Combining PDF Files With Pdftk

I’m currently delivering all my talks with PDF format slides, using Jakob’s PDF Presenter Console, which is awesome but lacks a “goto slide” button and is a little slow to click forward. It doesn’t matter for a short talk but I had 200+ slides for my ZCE preparation tutorial at the Dutch PHP Conference and I was concerned about losing my place! Therefore I split my slides up into several decks, but still need to publish them as a whole.

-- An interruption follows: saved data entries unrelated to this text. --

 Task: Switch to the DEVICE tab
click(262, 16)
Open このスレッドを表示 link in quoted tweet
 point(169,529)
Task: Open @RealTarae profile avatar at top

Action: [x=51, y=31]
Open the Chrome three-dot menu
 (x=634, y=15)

For years I’ve used PDF Shuffler for this sort of thing but I wondered if there was an easy way of doing this from the command line this time, since I literally wanted to glue together a bunch of files one after another. Predictably, there is and it’s called pdftk – the PDF Toolkit.It does exactly what I need, but I initially stumbled at supplying all the PDFs in order. My files are called 1-intro.pdf, 2-basics.pdf, and so on. Which is fine but there are 14 of them and when sorted, 9-oop.pdf is the last entry :) I untangled this with:

ls *-*.pdf | sort -n > files.txt

One vim macro later and I had them all on one line (yes, I realise there must be a better way to do this, leave me a comment and tell me what it is!), and so I could pass them into pdftk:

pdftk 1-intro.pdf 2-basics.pdf 3-strings.pdf 4-arrays.pdf 5-functions.pdf 6-files.pdf 7-config.pdf 8-qstyles.pdf 9-oop.pdf 10-http.pdf 11-api-data.pdf 12-security.pdf 13-databases.pdf 14-tips.pdf cat output all.pdf

So there you have it, a great little tool that I will immediately forget the name of so hopefully I’ll remember to come and read my blog to remember what to do …

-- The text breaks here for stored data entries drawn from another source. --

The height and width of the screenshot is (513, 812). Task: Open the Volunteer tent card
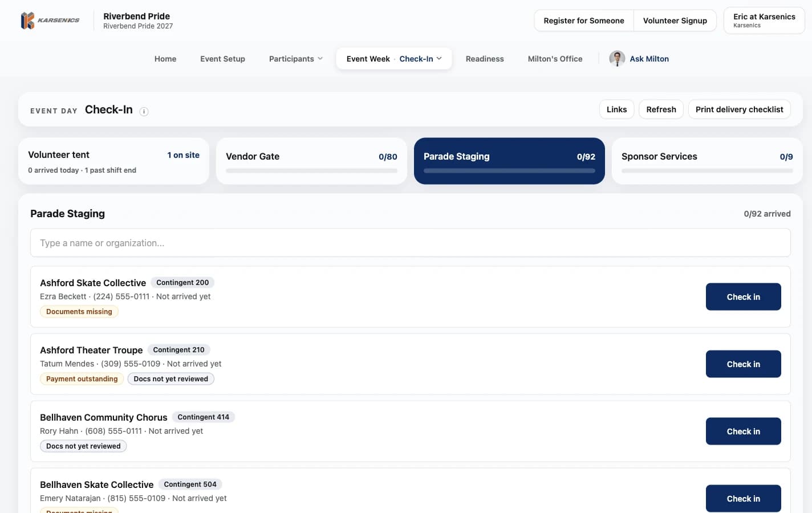click(x=113, y=161)
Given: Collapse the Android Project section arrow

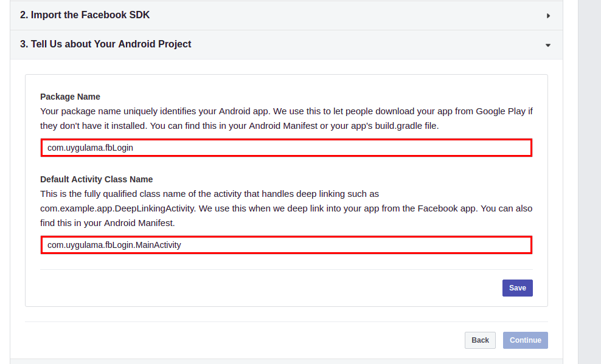Looking at the screenshot, I should (548, 45).
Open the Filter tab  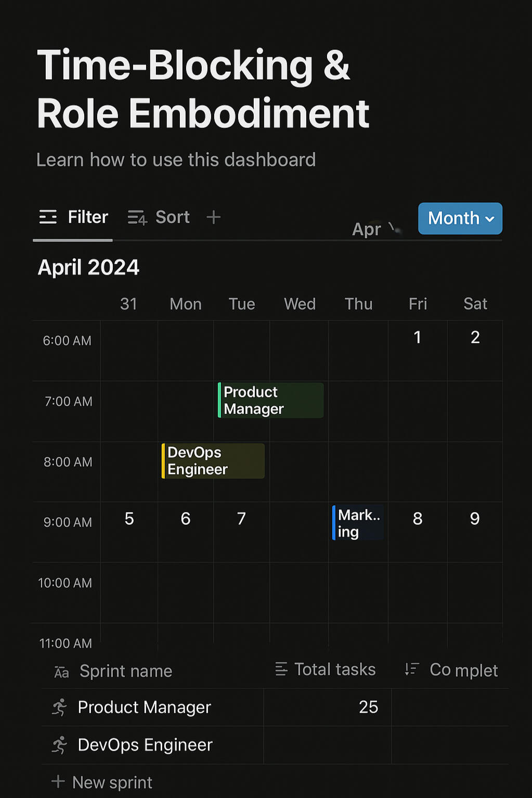[x=73, y=217]
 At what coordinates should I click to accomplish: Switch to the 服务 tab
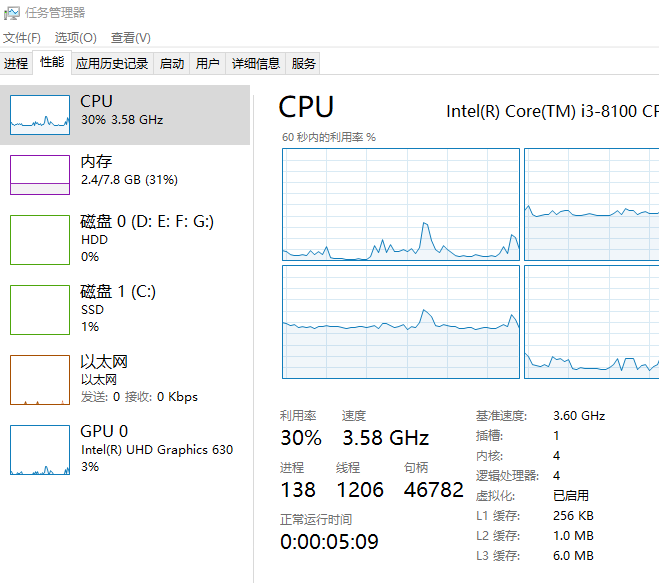[304, 63]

3 thoughts on “Combining PDF Files With Pdftk

  1. [geshi lang=bash]ls *-*.pdf | sort -n | xargs[/geshi]

    will combine the output into one line. You could also:

    [geshi lang=bash]ls *-*.pdf | sort -n | xargs -I % pdftk % cat output all.pdf[/geshi]

    to do everything all in one step (-I with gnu xargs, -J on bsd xargs).

  2. pdftk is also rather handy for SEO when you’re building sites which contain PDFs supplied by other people. You can use it to change the metadata for an existing PDF without having to rebuild the layout (which I’ve found is frequently a lossy process depending on how the PDF was authored.) Google uses the metadata title in the search results, so you can make your listings consistent (‘dump_data’ and ‘update_info’ are the switches you need.)